(Stored data entries)
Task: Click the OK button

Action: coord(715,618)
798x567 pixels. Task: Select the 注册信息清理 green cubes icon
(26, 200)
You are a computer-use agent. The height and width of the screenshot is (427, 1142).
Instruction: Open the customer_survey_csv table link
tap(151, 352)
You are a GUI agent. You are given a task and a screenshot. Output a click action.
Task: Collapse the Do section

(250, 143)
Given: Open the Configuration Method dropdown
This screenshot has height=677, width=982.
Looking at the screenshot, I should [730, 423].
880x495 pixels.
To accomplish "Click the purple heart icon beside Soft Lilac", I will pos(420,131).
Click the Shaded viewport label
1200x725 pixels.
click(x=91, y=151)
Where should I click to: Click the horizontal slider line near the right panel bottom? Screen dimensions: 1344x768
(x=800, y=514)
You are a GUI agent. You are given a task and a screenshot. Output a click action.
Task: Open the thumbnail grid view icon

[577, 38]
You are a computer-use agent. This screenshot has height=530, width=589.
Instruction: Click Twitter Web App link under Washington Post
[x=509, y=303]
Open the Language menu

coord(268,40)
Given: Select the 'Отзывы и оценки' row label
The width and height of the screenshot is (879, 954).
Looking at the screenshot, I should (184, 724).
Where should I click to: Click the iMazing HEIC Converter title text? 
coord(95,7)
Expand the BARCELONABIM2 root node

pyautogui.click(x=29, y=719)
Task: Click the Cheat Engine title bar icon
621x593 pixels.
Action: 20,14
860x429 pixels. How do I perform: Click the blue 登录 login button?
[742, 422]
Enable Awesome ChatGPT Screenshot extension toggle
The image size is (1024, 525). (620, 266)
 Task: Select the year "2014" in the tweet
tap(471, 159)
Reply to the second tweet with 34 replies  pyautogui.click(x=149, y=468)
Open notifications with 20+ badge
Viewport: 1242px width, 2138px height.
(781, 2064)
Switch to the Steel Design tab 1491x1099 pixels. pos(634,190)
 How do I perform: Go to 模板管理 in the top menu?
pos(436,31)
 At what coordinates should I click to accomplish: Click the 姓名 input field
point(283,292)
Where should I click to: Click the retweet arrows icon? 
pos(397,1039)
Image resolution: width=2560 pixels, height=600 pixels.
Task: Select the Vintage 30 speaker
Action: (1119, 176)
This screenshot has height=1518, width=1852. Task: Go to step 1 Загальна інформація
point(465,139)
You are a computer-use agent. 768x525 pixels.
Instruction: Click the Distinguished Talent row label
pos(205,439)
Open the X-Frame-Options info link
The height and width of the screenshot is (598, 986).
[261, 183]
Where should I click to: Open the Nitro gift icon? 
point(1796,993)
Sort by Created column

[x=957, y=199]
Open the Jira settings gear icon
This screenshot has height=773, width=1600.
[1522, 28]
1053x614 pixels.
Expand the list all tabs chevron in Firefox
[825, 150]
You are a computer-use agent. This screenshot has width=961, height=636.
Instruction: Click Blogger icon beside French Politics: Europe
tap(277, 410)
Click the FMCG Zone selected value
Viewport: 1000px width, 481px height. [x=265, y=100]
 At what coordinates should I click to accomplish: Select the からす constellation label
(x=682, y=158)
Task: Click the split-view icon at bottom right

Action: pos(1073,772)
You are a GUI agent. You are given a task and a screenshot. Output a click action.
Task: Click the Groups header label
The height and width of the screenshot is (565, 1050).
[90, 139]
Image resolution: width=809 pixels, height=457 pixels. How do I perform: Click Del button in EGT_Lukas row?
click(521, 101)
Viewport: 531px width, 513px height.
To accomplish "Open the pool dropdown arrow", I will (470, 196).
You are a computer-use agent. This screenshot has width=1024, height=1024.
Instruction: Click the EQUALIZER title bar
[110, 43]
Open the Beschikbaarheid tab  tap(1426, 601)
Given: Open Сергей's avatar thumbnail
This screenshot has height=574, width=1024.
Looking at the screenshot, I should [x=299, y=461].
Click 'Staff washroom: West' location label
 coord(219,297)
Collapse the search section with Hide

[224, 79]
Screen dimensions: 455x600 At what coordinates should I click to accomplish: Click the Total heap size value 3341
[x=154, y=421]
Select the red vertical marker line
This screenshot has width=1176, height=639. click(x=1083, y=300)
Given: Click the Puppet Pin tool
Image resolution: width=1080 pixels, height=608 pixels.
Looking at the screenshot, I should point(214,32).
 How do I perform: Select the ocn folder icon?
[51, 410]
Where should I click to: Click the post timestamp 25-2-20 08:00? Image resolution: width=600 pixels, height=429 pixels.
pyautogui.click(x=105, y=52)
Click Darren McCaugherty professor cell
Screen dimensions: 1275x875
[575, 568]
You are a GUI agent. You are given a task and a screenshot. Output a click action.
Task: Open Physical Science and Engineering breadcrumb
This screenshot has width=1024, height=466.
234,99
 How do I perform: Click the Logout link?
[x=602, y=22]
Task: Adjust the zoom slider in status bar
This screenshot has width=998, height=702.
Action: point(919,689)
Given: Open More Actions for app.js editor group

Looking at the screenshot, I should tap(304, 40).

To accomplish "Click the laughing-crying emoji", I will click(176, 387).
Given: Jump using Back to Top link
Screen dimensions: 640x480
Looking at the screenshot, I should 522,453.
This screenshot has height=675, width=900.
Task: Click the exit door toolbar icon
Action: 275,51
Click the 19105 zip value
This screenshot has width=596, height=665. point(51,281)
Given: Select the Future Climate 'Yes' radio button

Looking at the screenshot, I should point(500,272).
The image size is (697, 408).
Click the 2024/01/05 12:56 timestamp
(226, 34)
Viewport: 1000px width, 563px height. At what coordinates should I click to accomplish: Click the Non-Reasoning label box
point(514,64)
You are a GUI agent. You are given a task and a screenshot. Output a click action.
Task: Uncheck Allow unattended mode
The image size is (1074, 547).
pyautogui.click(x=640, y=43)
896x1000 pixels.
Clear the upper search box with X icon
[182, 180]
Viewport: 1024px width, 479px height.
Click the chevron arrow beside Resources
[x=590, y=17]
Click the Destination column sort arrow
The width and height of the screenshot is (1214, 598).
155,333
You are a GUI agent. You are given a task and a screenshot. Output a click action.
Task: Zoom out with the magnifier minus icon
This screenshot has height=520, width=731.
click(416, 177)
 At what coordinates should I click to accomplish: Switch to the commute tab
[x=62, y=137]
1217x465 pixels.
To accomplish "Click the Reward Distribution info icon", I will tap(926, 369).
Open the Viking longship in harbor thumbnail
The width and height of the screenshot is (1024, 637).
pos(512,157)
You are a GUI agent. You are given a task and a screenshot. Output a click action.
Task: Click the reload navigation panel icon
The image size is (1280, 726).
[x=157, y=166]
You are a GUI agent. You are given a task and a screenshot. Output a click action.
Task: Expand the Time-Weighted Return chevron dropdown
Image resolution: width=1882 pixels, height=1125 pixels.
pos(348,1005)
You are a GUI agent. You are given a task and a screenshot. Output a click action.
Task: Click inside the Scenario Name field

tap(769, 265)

# [WHAT IS REQUIRED]
Only the lines with the string "info" are wanted; pick them out of the records above and copy them.

# [ANSWER FOR THIS EXERCISE]
Open the X-Frame-Options info link
To accomplish "Click the Reward Distribution info icon", I will tap(926, 369).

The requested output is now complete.